Postmodern Trendoid III wrote on Jul 25
th, 2012 at 6:22pm:
John Smith wrote on Jul 25
th, 2012 at 5:46pm:
Postmodern Trendoid III wrote on Jul 25
th, 2012 at 5:14pm:
perceptions_now wrote on Jul 25
th, 2012 at 5:13pm:
Postmodern Trendoid III wrote on Jul 25
th, 2012 at 5:00pm:
BatteriesNotIncluded wrote on Jul 25
th, 2012 at 4:49pm:
Postmodern Trendoid III wrote on Jul 25
th, 2012 at 4:44pm:
BatteriesNotIncluded wrote on Jul 25
th, 2012 at 4:25pm:
Postmodern Trendoid III wrote on Jul 25
th, 2012 at 4:09pm:
Solutions?
It does mean solutions will have to be found to the predicaments we have put ourselves in, yes!

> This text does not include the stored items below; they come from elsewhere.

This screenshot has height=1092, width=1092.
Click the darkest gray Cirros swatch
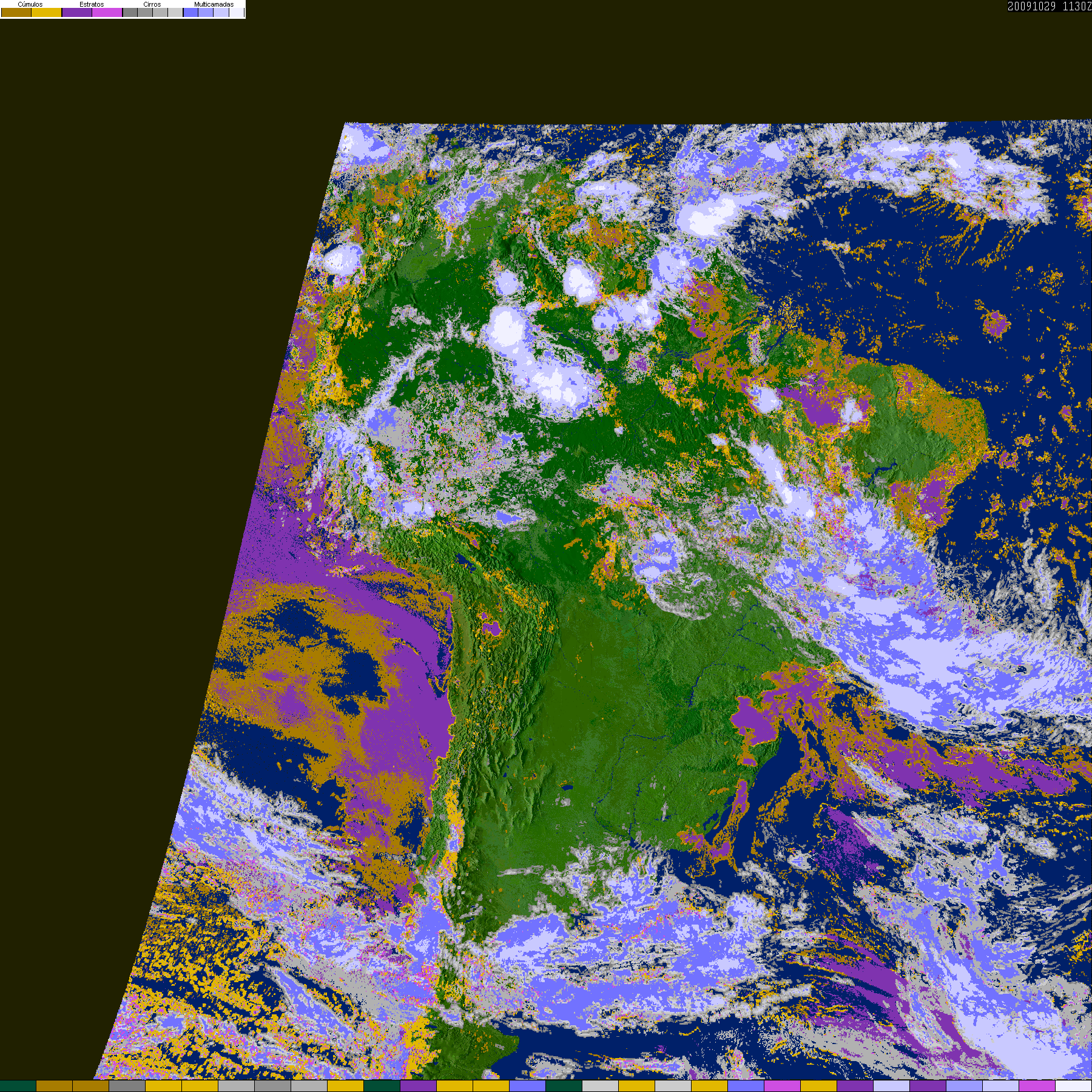130,12
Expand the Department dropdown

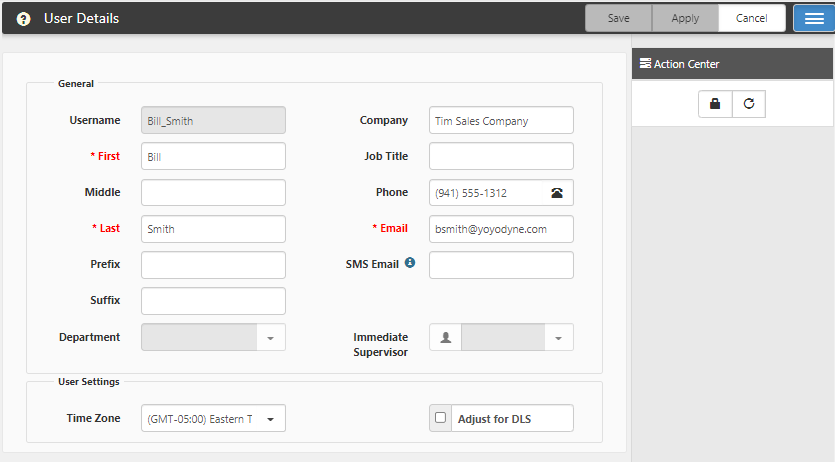coord(270,338)
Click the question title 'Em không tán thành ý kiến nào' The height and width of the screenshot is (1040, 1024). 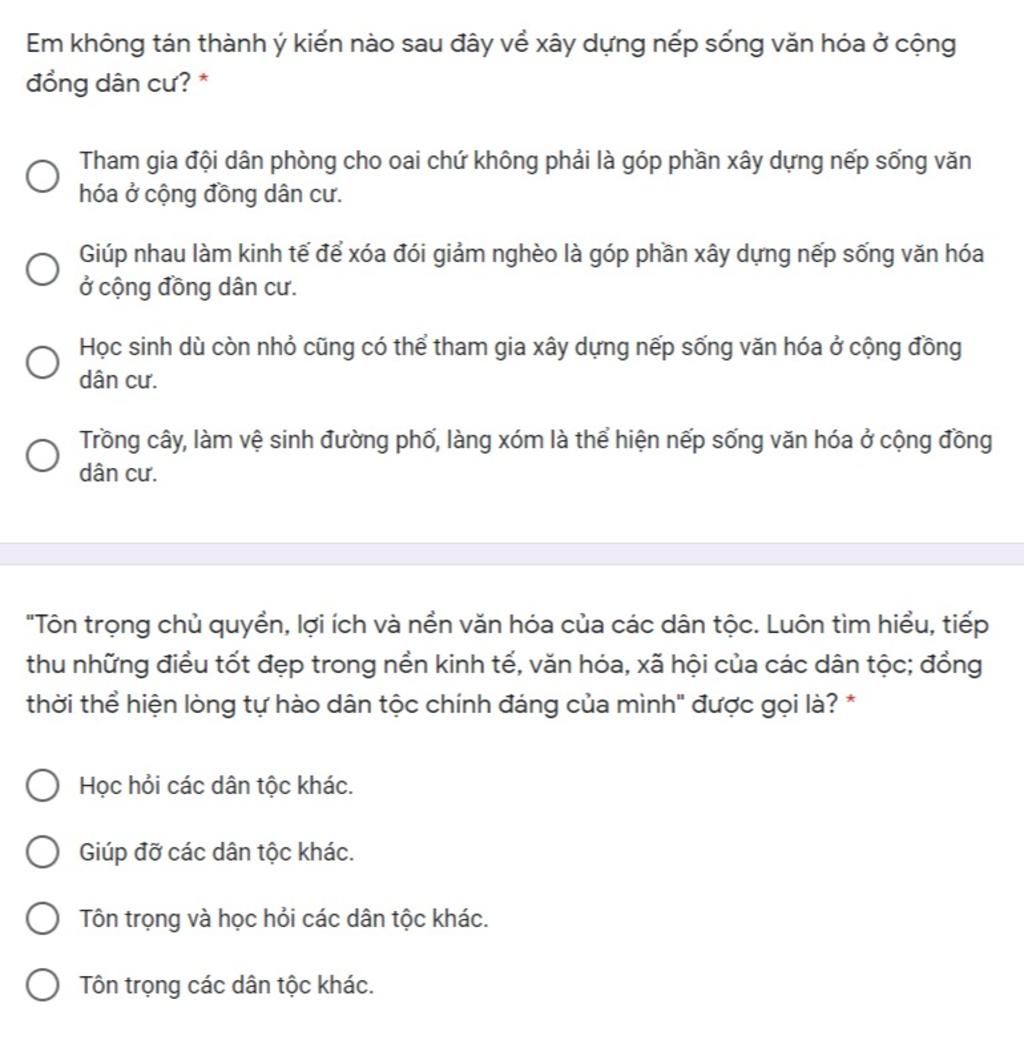pyautogui.click(x=491, y=64)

But, then, that is evolution so....
Well, it might be trendy and cool to 'rally against the system, man,' but pragmatic solutions are required when problems are identified.
gO FOR IT THEN!
The only solution (that I can come up with at this stage) is to encourage recycling further, and hope in the future technology can help firms to manufacture products from recyclable material. Because, the way business and money operates, it cannot but 'grow.'
Growth is rooted in the very fundamentals of business.
That has been the way it has been presented, BUT IT IS AN IMPOSSIBILITY, IN REALITY, OVER TIME, as we are now finding out! How can you operate a business without having 'growth'?
why must you have growth? If the banks make $3 billion profit a year, why is that not enough? why must they screw everything and everyone to try and make that 3 become 6 become 16 ......
Regardless of the profit margins of banks or any company for that matter, businesses must make a profit from their sales. They must receive more money from their sales than they spend on their expenditures. Otherwise, they'll eventually go bankrupt and there won't be anything to sell.
Sure, but why do they need growth?
Businesses existed before capitalism - back when lending money with interest (or ursury) carried a penalty, in some places, of death.
Only the financial sector needs growth - without compound interest, the incentive to loan money disappears.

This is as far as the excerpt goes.